▶ _WHAT NEEDS TO BE DONE_: If a line of the data below holds the string "Task", copy it.

▶ _RECORDS_:
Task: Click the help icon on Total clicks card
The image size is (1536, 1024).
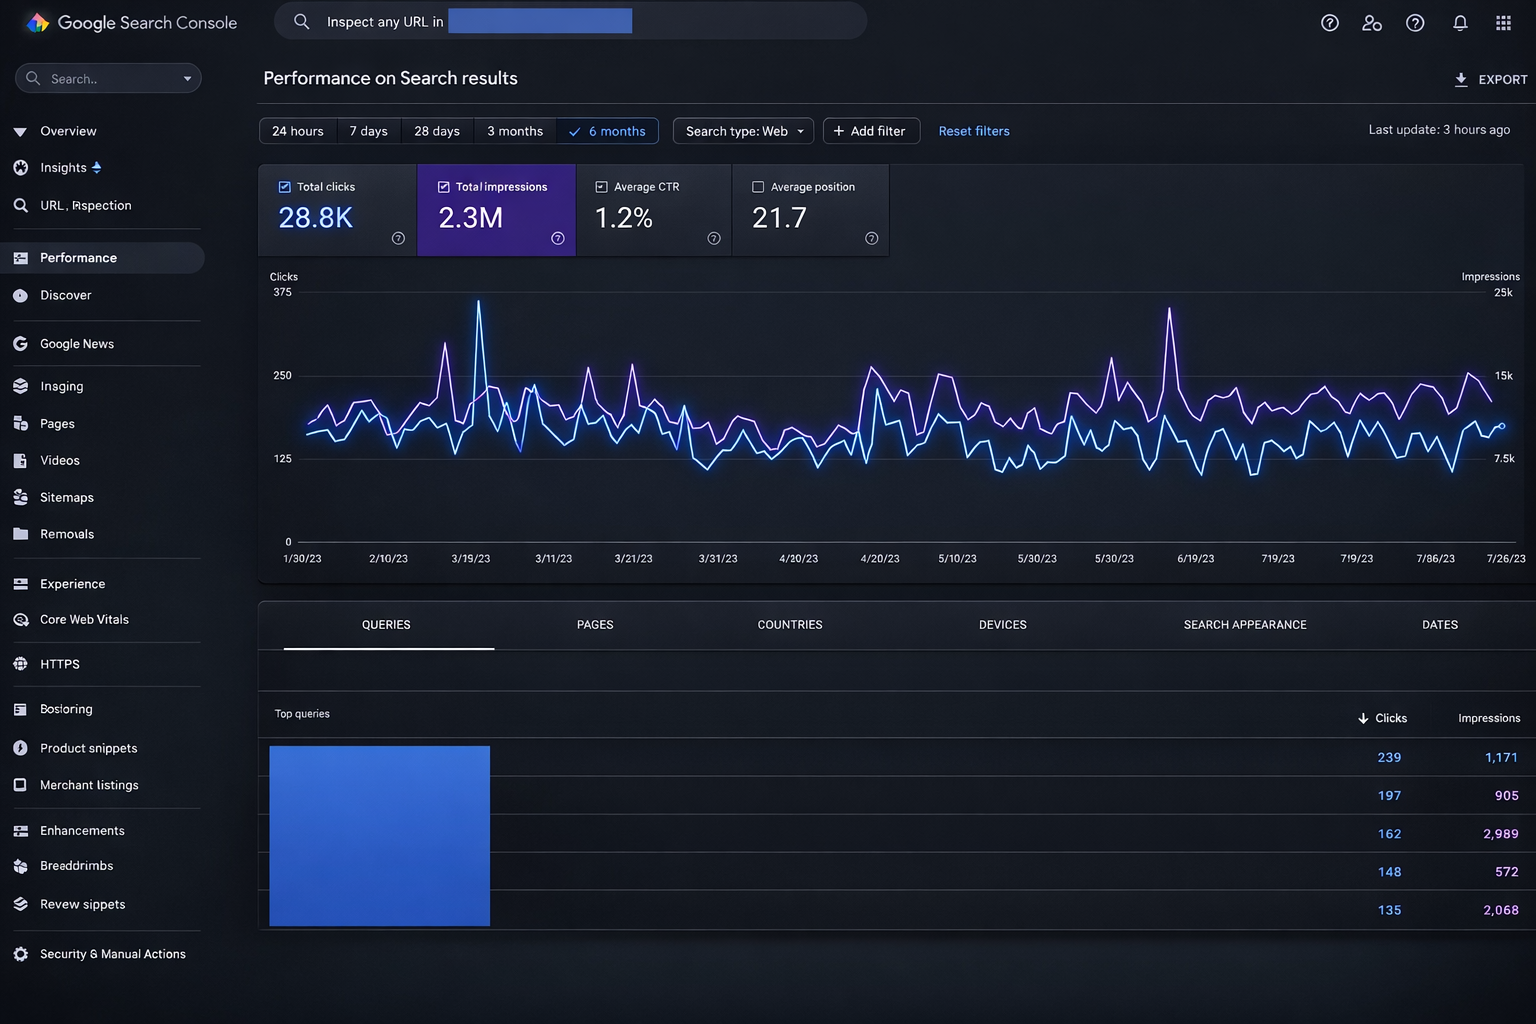Action: [x=398, y=238]
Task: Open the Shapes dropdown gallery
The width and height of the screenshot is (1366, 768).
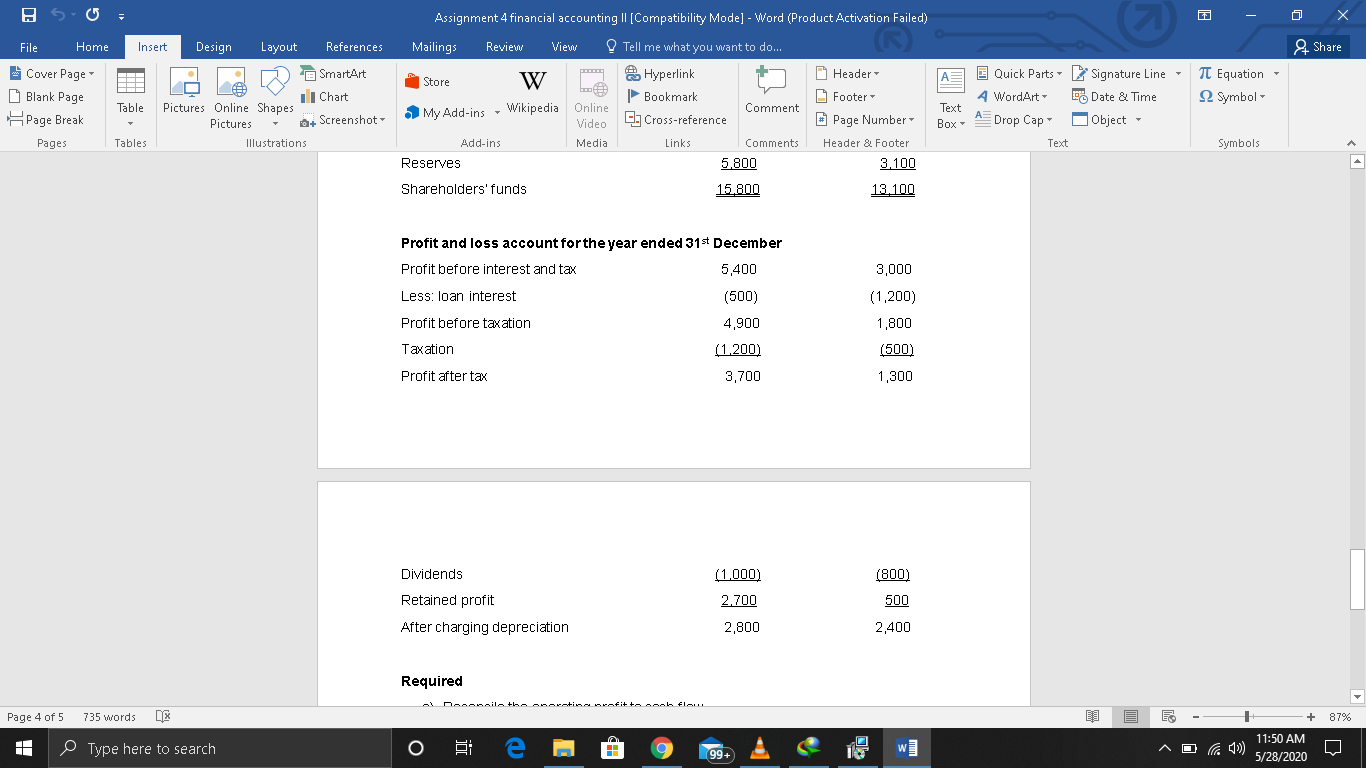Action: (x=273, y=96)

▶ _REPLY TO THE EXERCISE_:
Task: Click the help icon on Total clicks card
Task: Open the Shapes dropdown gallery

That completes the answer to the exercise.